GEORGE CHARLES COUDRAY (Francia, 1864 – 1932).
“Les Nénuphars”.
Mármol.
Firmado.
Medidas: 63 cm (altura).
“Les Nénuphars”, una de las esculturas más emblemáticas de Georges Coudray, captura la esencia etérea de una náyade de rostro melancólico y delicada belleza, con su larga melena adornada por guirnaldas de nenúfares que parecen flotar entre la naturaleza y el mito. Esta obra es un canto a la fragilidad y al misterio femenino, un reflejo de la sensibilidad artística que caracteriza al escultor.

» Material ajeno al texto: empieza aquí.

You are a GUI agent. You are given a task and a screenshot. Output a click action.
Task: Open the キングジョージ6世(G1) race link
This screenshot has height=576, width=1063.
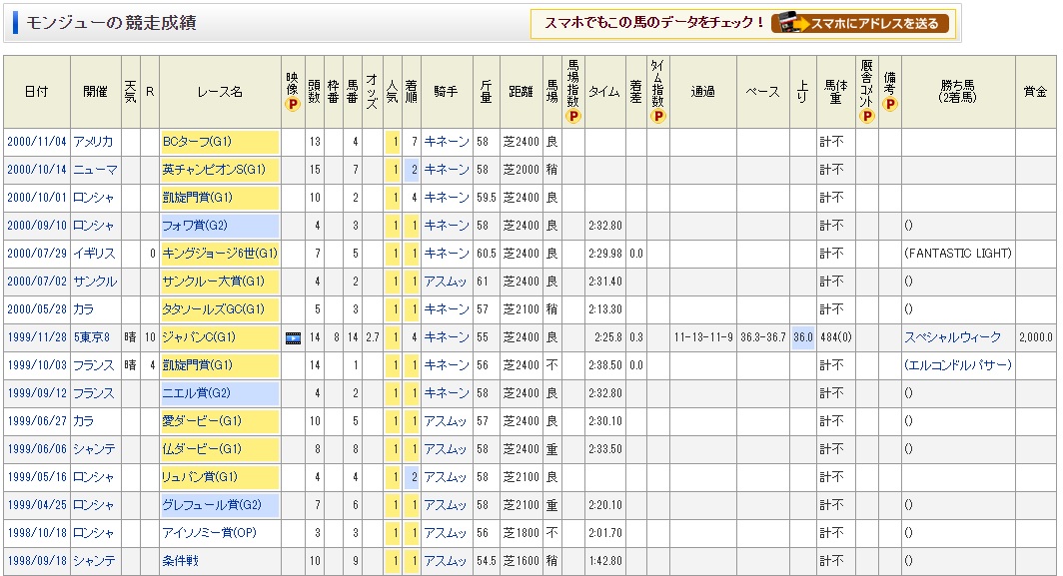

Nacido en París, Coudray fue alumno destacado de maestros como Thomas y Falguière, y su talento brilló en los prestigiosos Salones de París entre 1883 y 1903. Su especialidad fueron las estatuas, bustos y medallones con retratos, a menudo impregnados de una fascinación por lo oriental y exótico, que le conferían un aire de elegancia y refinamiento. Entre sus creaciones más memorables destacan “Aquila” (1892), una vibrante estatuilla de bronce; el delicado busto en terracota “Les Nénuphars” (1899); y la sublime figura de mármol “Iris” (1902).
Sin embargo, la pieza que consolidó su fama fue la enigmática escultura en yeso titulada “Tahoser”, inspirada en la novela Roman de la Momie de Théophile Gautier. Esta obra, que representa a una mujer egipcia tocando el arpa con una gracia fascinante, fue presentada en el Salón de 1892 y rápidamente reproducida en bronce, conquistando el gusto de críticos y público por igual.